◆ **Given problem**:
Find each line in the records below that contains the word "This", and copy those lines out in full.

◆ **Data supplied**:

==============================

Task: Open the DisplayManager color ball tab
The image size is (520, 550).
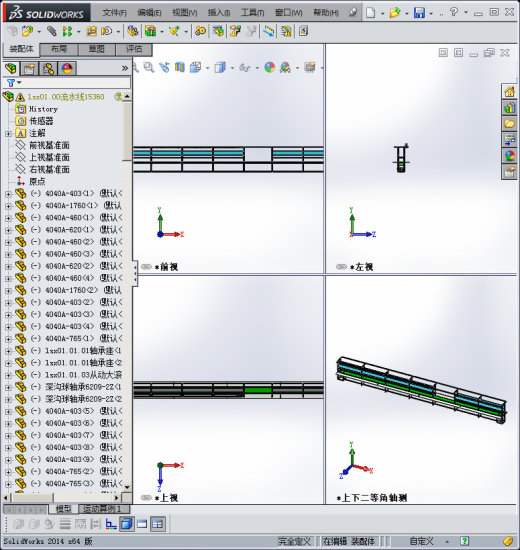Action: pos(67,68)
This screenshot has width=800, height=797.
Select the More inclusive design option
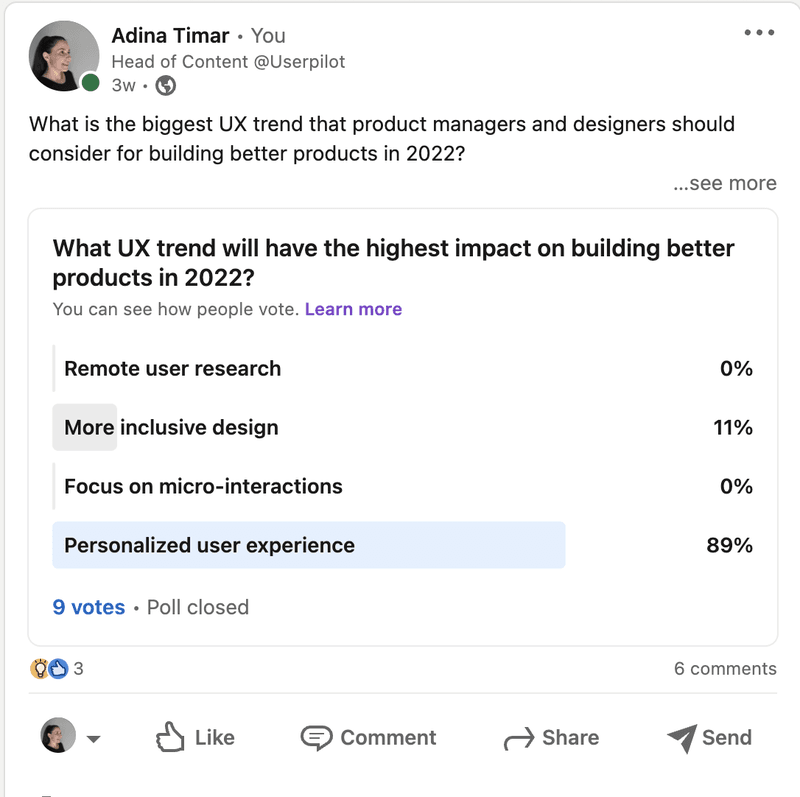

==============================

◆ **Answer**:
This screenshot has width=800, height=797.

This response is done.